A Agencia ADITAL publicou um artigo do historiador da igreja, Eduardo Hoornaert, ( que já citei várias vezes neste blog), intitulado: Reflexões sobre a JMJ. Vou resumir uma
parte inicial do seu texto e depois vou colocá-lo na integra.
Resumo:
Hoornaert não saiu de casa para
sentir-se em condições de analisar vários momentos da JMJ do Rio; acompanhou
tudo graças às modernas tecnologias da informação. Baseado no que viu e ouviu,
escreve um texto com algumas reflexões sobre o evento.
Percebeu o encantamento que a
jornada deixou em muitos, e até no papa.
Assinala que o principal responsável
pelo sucesso, foi o povo anônimo e acolhedor nas ruas. “ É a imensa multidão das pessoas
anônimas que “fez” e continua “fazendo” o papa” escreve.
Dá em seguida, um mergulho em busca da fonte geradora desse acolhimento
e aponta: “ uma das mais misteriosas
e portentosas qualidades do ser
humano, a que damos o nome de religião.É ela que transfigura a pessoa do
papa e nos lembra a presença de Deus.Só uma minoria mais ligada às paróquias
enxerga em Francisco o chefe da igreja católica.” Observa porém, que essa
enorme energia religiosa é uma energia cega que pode ser direcionada para
projetos benéficos ou perniciosos.Pode construir ou destruir. Pergunta-se então:
“ Será que a JMJ escapou dessa tensão entre Espírito Santo (construtivo) e
espíritos destrutivos? Ele mesmo responde através de quatro apontamentos dentro
dessa problemática.
Transcrevo-os na íntegra.
“- Em primeiro lugar: o que dizer de
sinais de retorno à "uniformidade católica” dos tempos antes do concílio
Vaticano II? Durante a jornada, a tendência era bem visível no setor de padres
e bispos, mas também, de forma menos patente, entre os próprios jovens. Quando,
após o referido concílio, os padres abandonaram a batina e começaram a se
vestir como todo mundo, eles estavam procurando um melhor entrosamento com a
diversidade em sociedades sempre mais complexas e diferenciadas em que foram
chamados a atuar. Hoje há um movimento de regresso, e a TV mostrou flashes
esporádicos de uma maior afirmatividade católica, uma tendência no sentido de
se destacar na sociedade por meio de sinais exteriores. O cristianismo tem uma
longa história que oscila entre o apreço a sinais de diferenciação (na idade
média, por exemplo, judeus, islamitas e cristãos se vestiam de forma diferente)

*Registros fornecidos:*

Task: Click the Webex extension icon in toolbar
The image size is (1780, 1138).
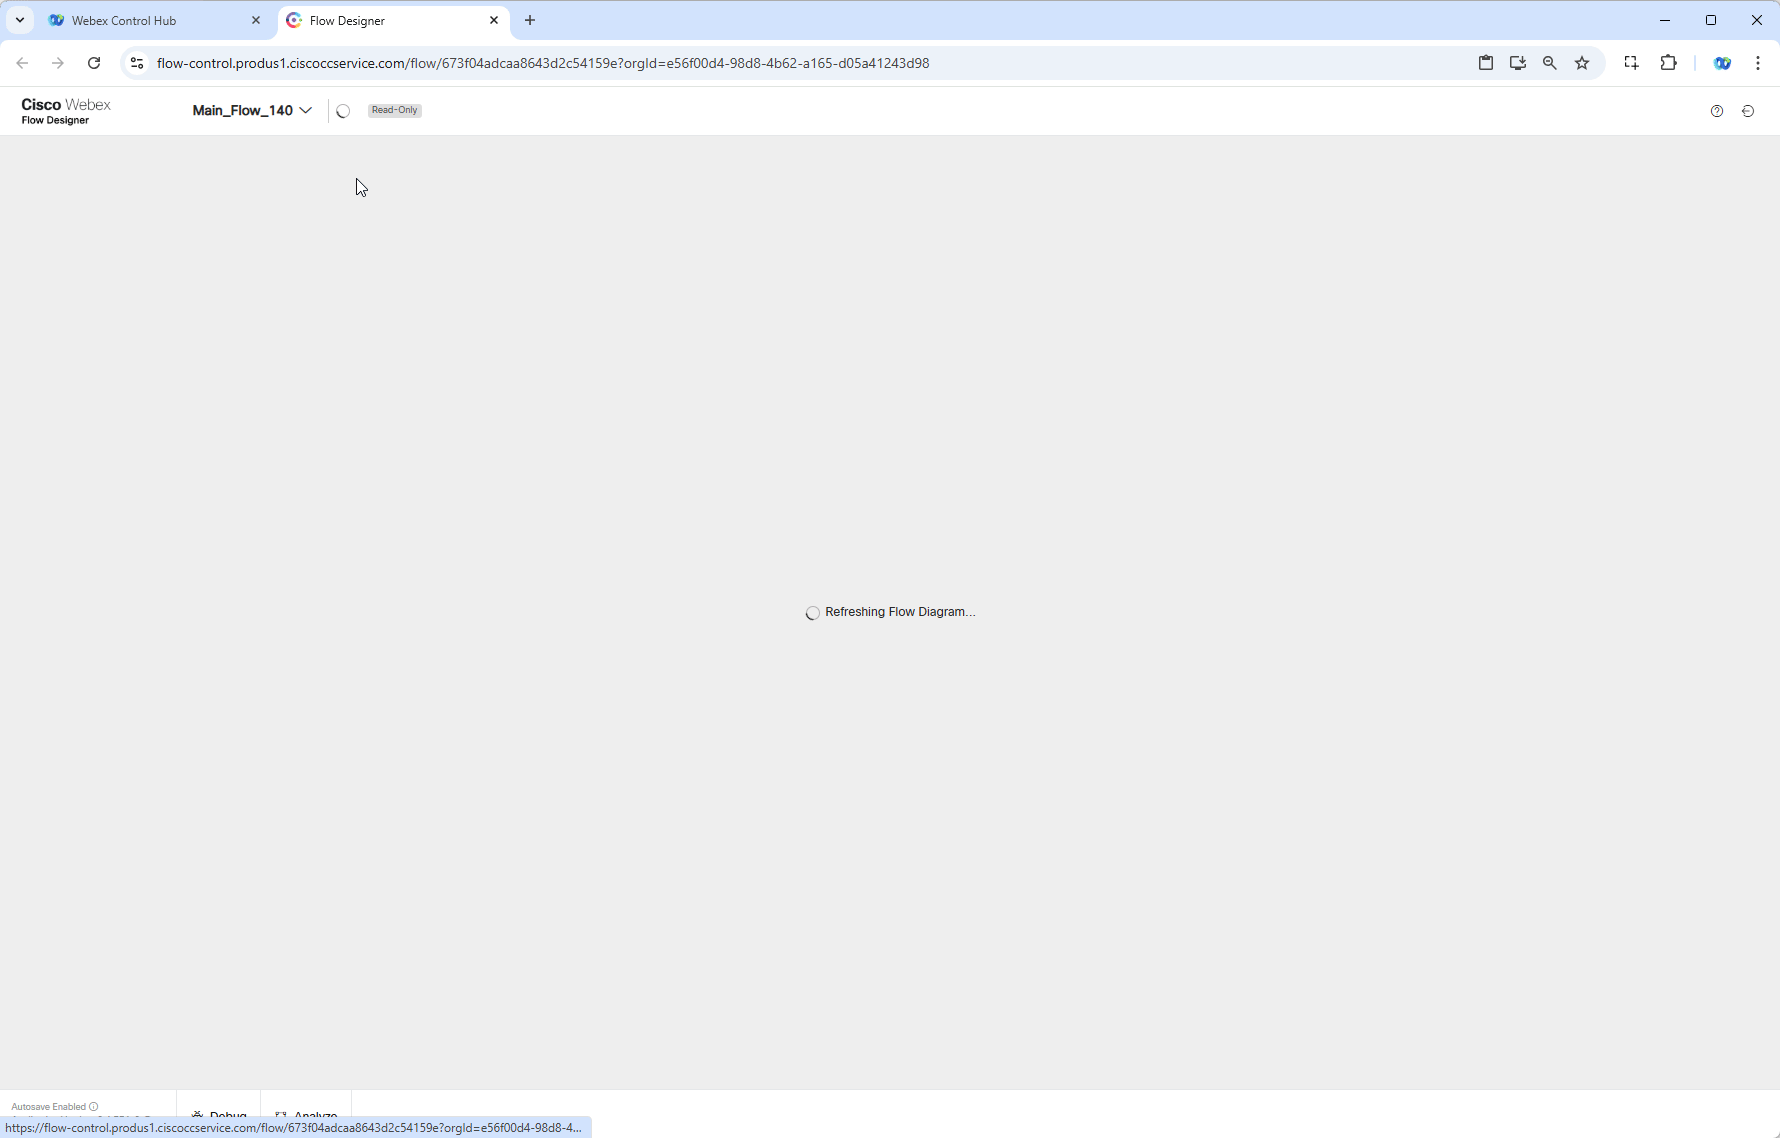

...

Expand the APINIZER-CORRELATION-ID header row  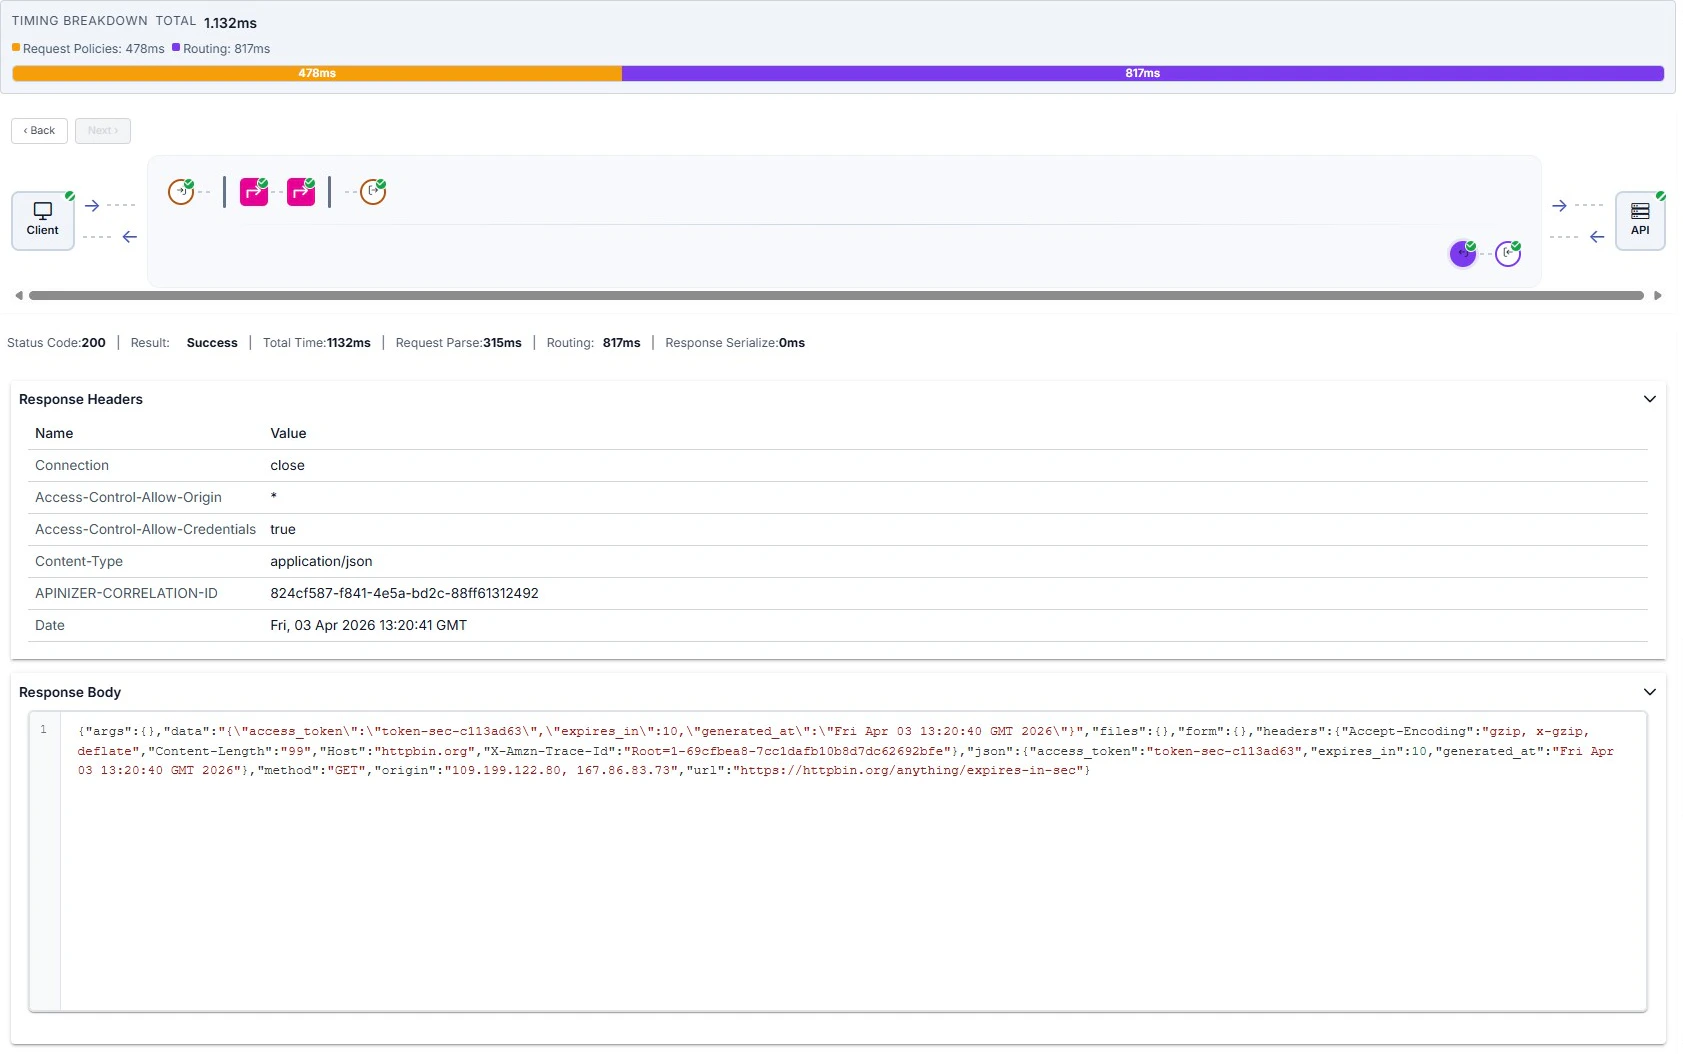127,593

*Tarefa proposta 1:* No trecho sobre as reflexões de Hoornaert acerca da JMJ, de que forma ele acompanhou o evento sem sair de casa?
*Tarefa proposta 2:* Prossiga o texto sobre as reflexões de Hoornaert acerca da JMJ a partir do ponto em que ele termina.

*Resposta da tarefa 1:* Ele acompanhou tudo graças às modernas tecnologias da informação.

*Resposta da tarefa 2:*
e a vontade de universalização. Os períodos de acentuada distinção no vestuário
e no comportamento coincidem com períodos de "guerra religiosa”,
intolerância e fanatismo religioso. Por exemplo, qual foi o lugar reservado aos
protestantes nessa jornada mundial da juventude? Ou não se pensou nisso? Com
facilidade, sinais distintivos se transformam em sinais discriminatórios. O que
dizer hoje da frase de Paulo em sua carta aos Gálatas (3, 28): "não há
grego nem judeu, nem homem nem mulher, nem senhor nem escravo: todos unidos em
Jesus Cristo”? Isso significa: "não há protestante nem católico nem
espírita nem praticante de candomblé: todos unidos em Jesus Cristo?”
- Procurei em vão a bíblia nas
celebrações. Ela funcionou como parte da liturgia da missa (como
"epístola” e "evangelho”), mas não como "carro chefe” a puxar os
temários das celebrações. Em Copacabana, o centro do palco continuou sendo ocupado
pelo altar, não pela bíblia. Pois a bíblia é autônoma, ela reina acima dos
ritos, como Lutero não deixou de repetir insistentemente nos tempos iniciais do
protestantismo (século XVI). O tipo de cerimonial celebrado em Aparecida e
Copacabana nos leva quase irremediavelmente a futuros confrontos com os
cristãos evangélicos. Pois é claro que eles vão querer também reunir milhões de
pessoas "em nome de Jesus”. Isso pode nos levar a uma absurda espiral de
rivalidades sem fim e sem nenhuma perspectiva, a repetição de uma história que
comprovadamente não leva a nada senão a sofrimentos inúteis, rivalidades,
incompreensões e fechamentos (senão confrontos diretos). Tudo por nada. Pois a
história dos últimos quinhentos anos mostra que guerras religiosas não levam a
nada, apenas obscurecem o sentido genuíno do evangelho. Assistindo pela TV à
celebração final em Copacabana, voltei em memórias aos ritos de minha infância:
missa, adoração do santíssimo sacramento, via sacra. Revi até pessoas de
joelhos dentro do confessionário e a hóstia colocada na boca do comungante,
exatamente como 60 ou 70 anos atrás. Pensei também no congresso eucarístico de
1955, 58 anos atrás! Nada da capacidade inventiva, da originalidade e da
vitalidade do catolicismo latino-americano dos últimos 50 anos, nenhuma
referência aos círculos bíblicos, às comunidades de base, aos mártires
numerosos (Dom Oscar Romero, Dom Angelelli e Padre Enrique de Recife são apenas
exemplos), nada que lembrasse a geração de bispos representada pela figura de
Dom Helder Câmara.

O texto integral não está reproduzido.